Le groupe de Louise Arseneault a montré que les fumeurs de cannabis n'ayant pas un gène de susceptibilité à la schizophrénie et à la psychose n'ont pas plus de risque de psychose que la population en général. « Si le risque de psychose augmente de 2 à 3 fois avec le cannabis, ça veut dire que pour la population en général, le risque passe de 1 % à 2 % ou 3 %, dit Mme Arseneault.

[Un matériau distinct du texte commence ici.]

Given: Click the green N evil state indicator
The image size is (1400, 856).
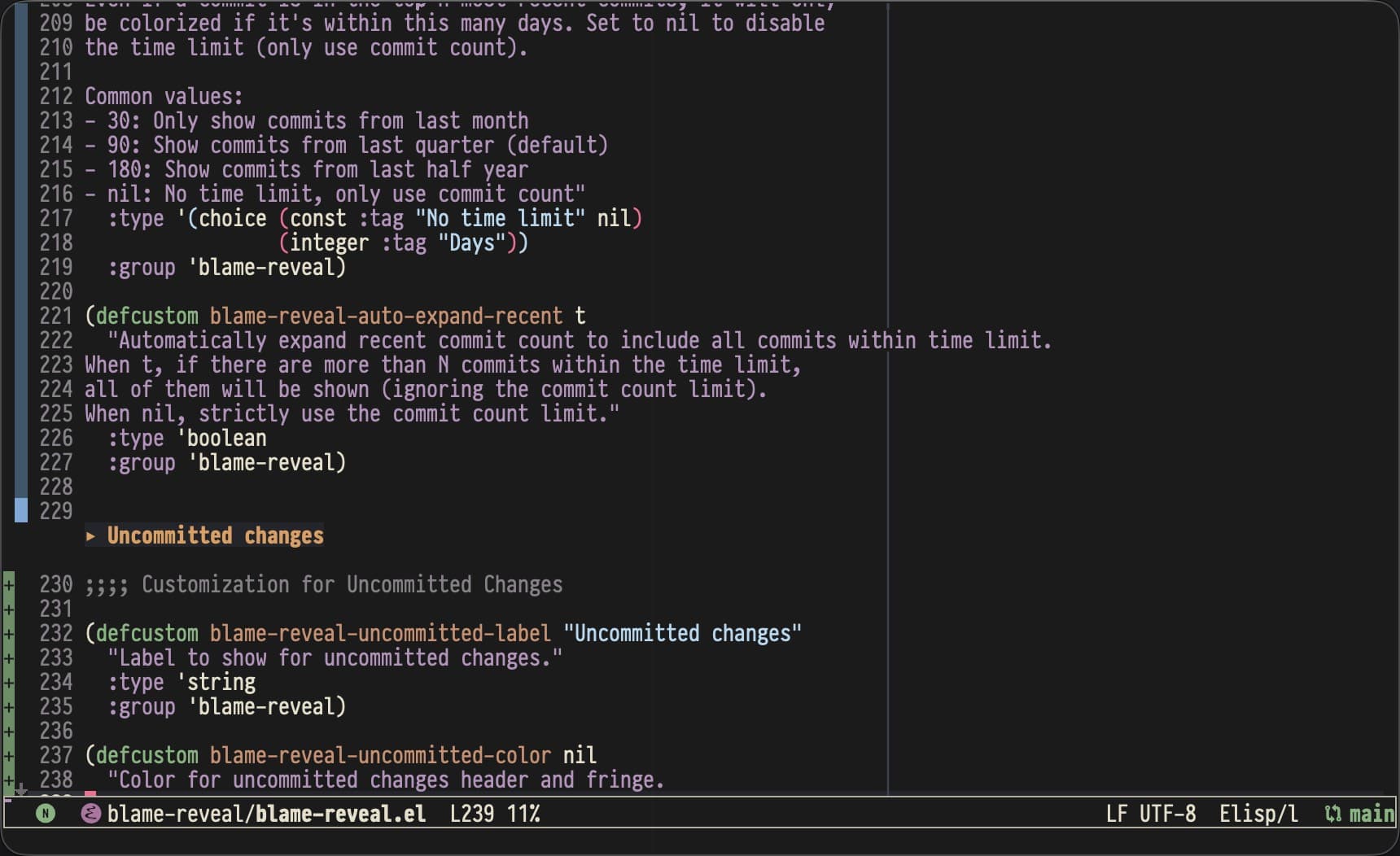Looking at the screenshot, I should [x=46, y=813].
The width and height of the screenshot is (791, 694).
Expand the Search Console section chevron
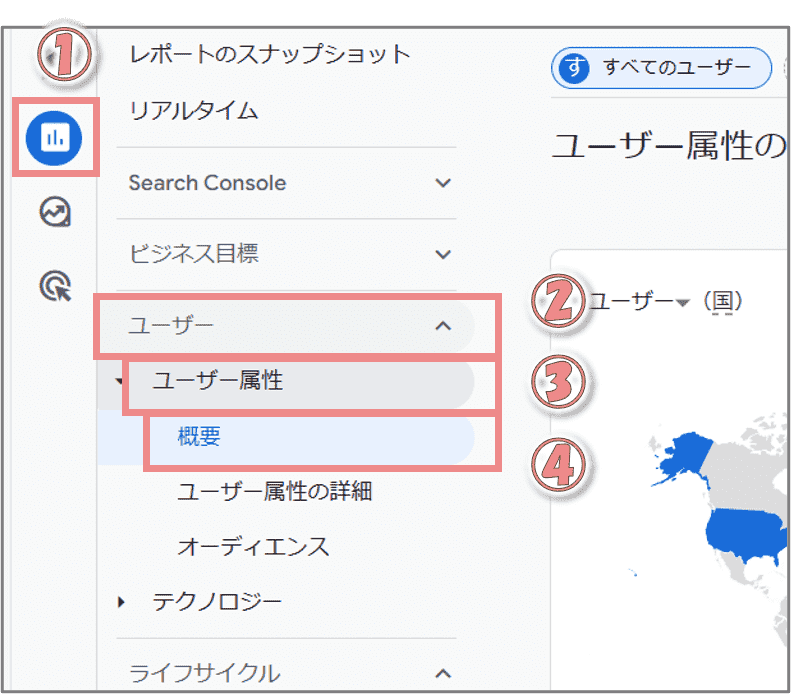[x=443, y=183]
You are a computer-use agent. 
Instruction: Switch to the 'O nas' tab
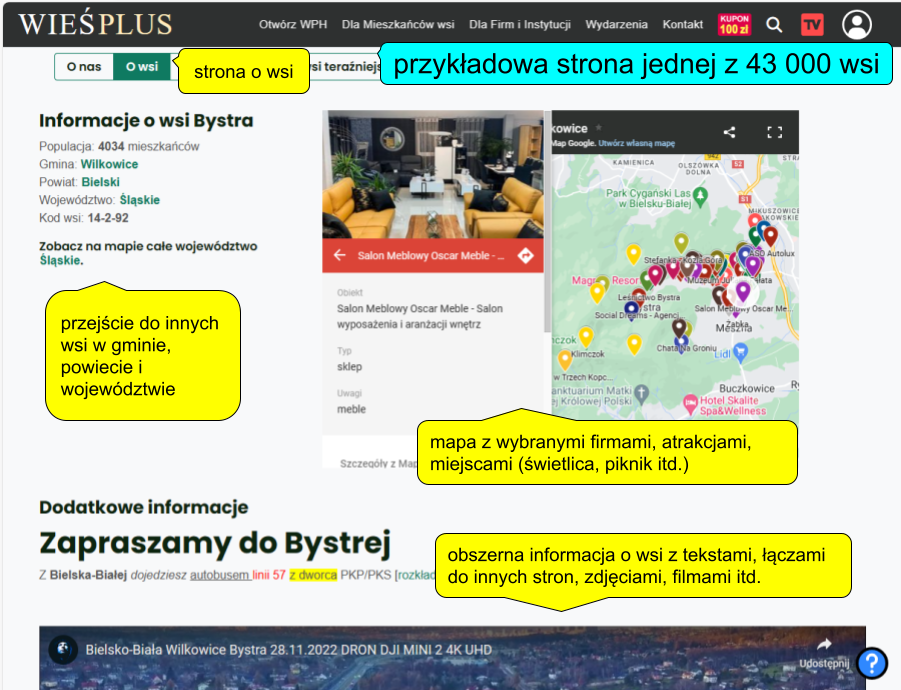pyautogui.click(x=84, y=67)
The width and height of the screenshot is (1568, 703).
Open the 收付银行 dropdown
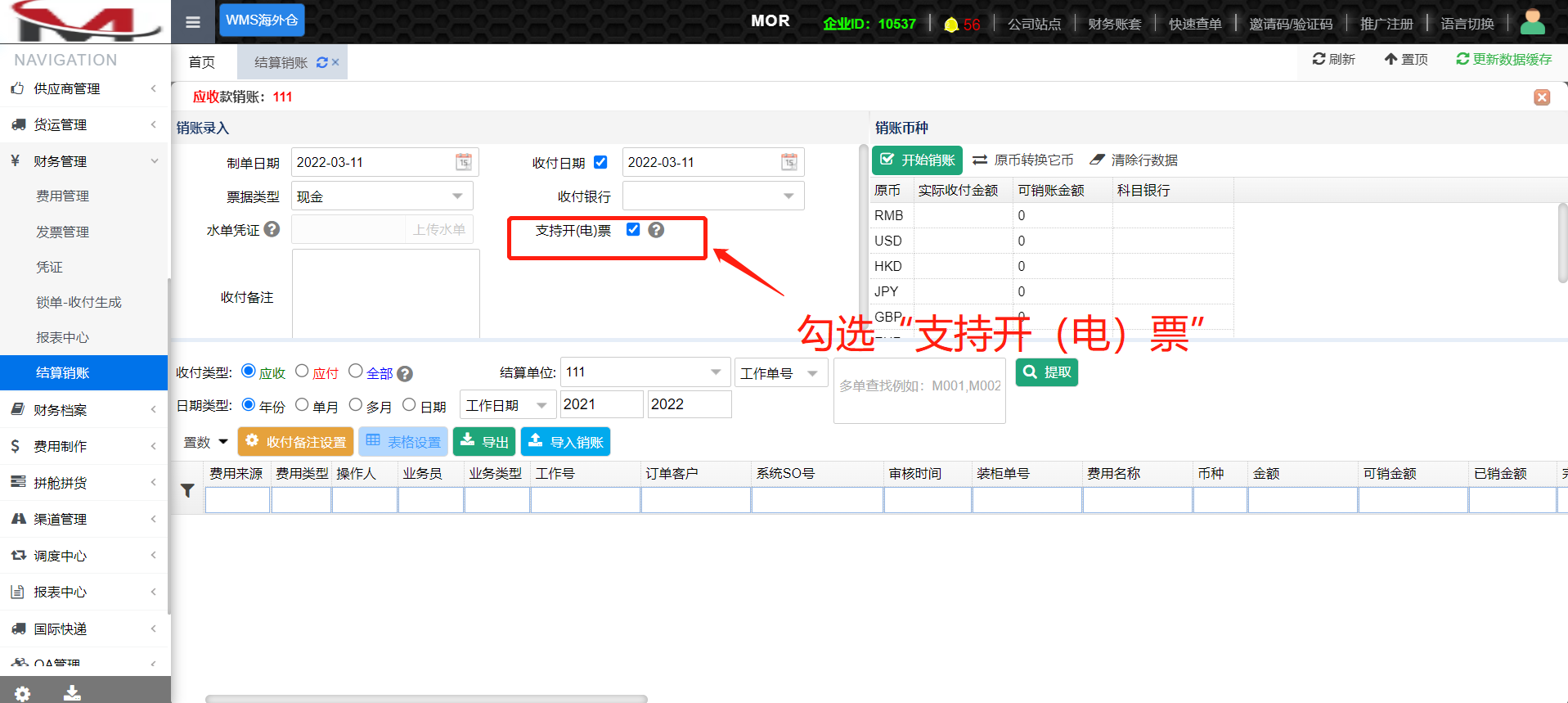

Mais quand on a un parent proche, qui souffre de psychose ou de schizophrénie, le risque avec le cannabis passe de 10 % à 20 % ou 30 %. C'est énorme. »

EN CHIFFRES

13 % : Proportion des psychoses qui serait due à la consommation de cannabis en Australie

Deux à trois fois : Augmentation du risque de psychose liée à la consommation de cannabis, en tenant compte des risques familiaux et de la consommation d'alcool, selon plusieurs études

7,8 % : Proportion des patients ayant un diagnostic de troubles psychotiques en Australie qui sont dépendants au cannabis

Six fois : Risque accru de schizophrénie chez les Suédois ayant consommé plus de 50 fois du cannabis avant l'âge de 18 ans

TAUX DE THC

La hausse du taux de THC depuis les dernières décennies est souvent invoquée pour expliquer la hausse des hospitalisations. Selon des études américaines et hollandaises, le taux de THC a quadruplé depuis 40 ans. On ne connaît toutefois pas le taux associé aux psychoses, souligne Wayne Hall. « La hausse pourrait diminuer le risque de psychose parce que certains utilisateurs abandonnent le cannabis rapidement après les premiers essais, dit M. Hall. C'est un bon exemple des effets néfastes de la prohibition du cannabis : il n'est pas réglementé et on ne peut pas cibler les gens les plus à risque. »

EFFETS COGNITIFS

Les psychologues sont récemment passés de l'étude des psychoses liées au cannabis à ses effets cognitifs. Une étude néo-zélandaise a notamment conclu que les fumeurs de pot qui commencent tôt à l'adolescence et continuent durant l'âge adulte ont un QI de huit points moins élevé que leurs pairs abstinents (les deux tiers de la population ont un QI entre 85 et 115). Ceux qui commençaient à fumer à l'âge adulte n'avaient pas de problème de QI. « Des études neurologiques semblent montrer que l'usage continu de cannabis affecte les régions du cerveau impliquées dans la mémoire et l'attention », note Wayne Hall.